There has been a trend toward industry consolidation for several years. The Company expects this trend toward industry consolidation to continue as companies attempt to strengthen or hold their market positions in an evolving industry. The Company believes that industry consolidation may provide stronger competitors that are better able to compete. This could have a material adverse effect on the Company's business, operating results and financial condition.
Management of Growth. The Company has grown rapidly in recent years, with revenues increasing from $39,202,000 for the year ended December 31, 1995, to $88,815,000 for the year ended December 31, 1996, $165,471,000 for the year ended December 31, 1997, $264,075,000 for the year ended December 31, 1998, and $288,524,000 for the year ended December 31, 1999. The Company's recent growth, both internally and through the acquisitions it has made since January 1, 1995, has placed a significant strain on the Company's financial and management personnel and information systems and controls, and the Company must implement new and enhance existing financial and management information systems and controls and must add and train personnel to operate such systems effectively. While the strain placed on the Company's personnel and systems has not had a material adverse effect on the Company to date, there can be no assurance that a delay or failure to implement new and enhance existing systems and controls will not have such an effect in the future. The Company's recent growth through the acquisitions of the Fibronics Business and Xyplex discussed in "Risks Associated with Recent Acquisitions" below and its intention to continue to pursue its growth strategy through efforts to increase sales of existing and new products can be expected to place even greater pressure on the Company's existing personnel and compound the need for increased personnel, expanded information systems, and additional financial and administrative control procedures. There can be no assurance that the Company will be able to successfully manage expanding operations.

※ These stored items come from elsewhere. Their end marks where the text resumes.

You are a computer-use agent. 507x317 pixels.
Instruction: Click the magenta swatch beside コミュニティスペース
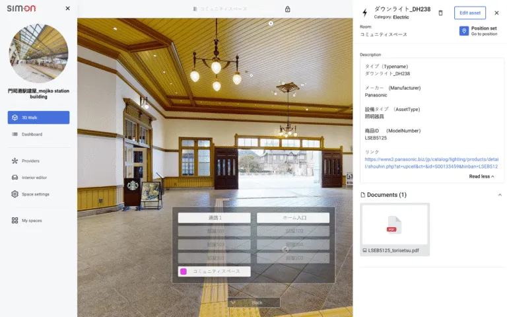coord(184,271)
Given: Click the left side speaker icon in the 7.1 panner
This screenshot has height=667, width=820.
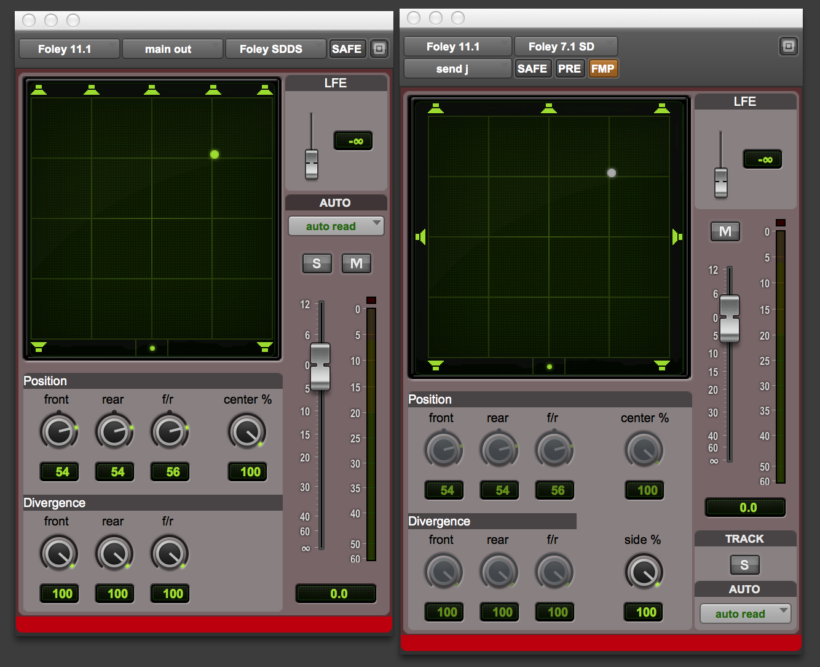Looking at the screenshot, I should click(x=421, y=237).
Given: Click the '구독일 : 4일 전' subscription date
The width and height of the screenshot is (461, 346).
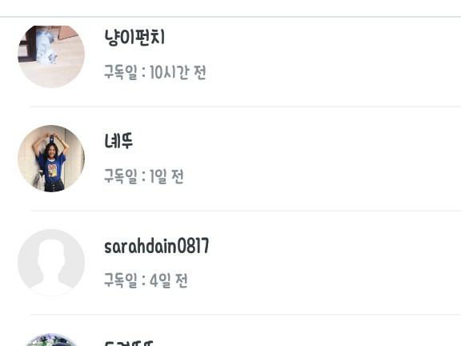Looking at the screenshot, I should [x=146, y=280].
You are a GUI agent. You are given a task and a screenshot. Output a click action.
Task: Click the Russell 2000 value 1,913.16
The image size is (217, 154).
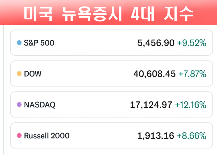pyautogui.click(x=156, y=136)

On January 30, 1998, MRV completed the Xyplex Acquisition from Whittaker. Xyplex is a leading provider of access solutions between enterprise networks and WAN and/or Internet service providers ("ISPs"). The purchase price paid to Whittaker consisted of $35,000,000 in cash and three-year warrants to purchase up to 421,402 shares of Common Stock of the Company at an exercise price of $35 per share. During the year ended December 31, 1995, the period from January 1, 1996 through April 9, 1996 (the day Xyplex was acquired by Whittaker), the period from April 10, 1996 through October 31, 1996 and the fiscal year ended October 31, 1997, Xyplex reported net revenues of $107,617,000, $28,100,000, $52,021,000, and $75,663,000, respectively, and net losses of $37,360,000, $2,269,000, $13,353,000 and $80,309,000, respectively. In connection with the Xyplex Acquisition, the Company incurred charges of $20,633,000 and $15,671,000 for purchased technology and restructuring during the year ended December 31, 1998. While the Xyplex Acquisition added 11 months of Xyplex' revenues to those of the Company, the charges resulting from the Xyplex Acquisition resulted in MRV incurring a net loss of $20,106,000 or $0.86 per share during the year ended December 31, 1998.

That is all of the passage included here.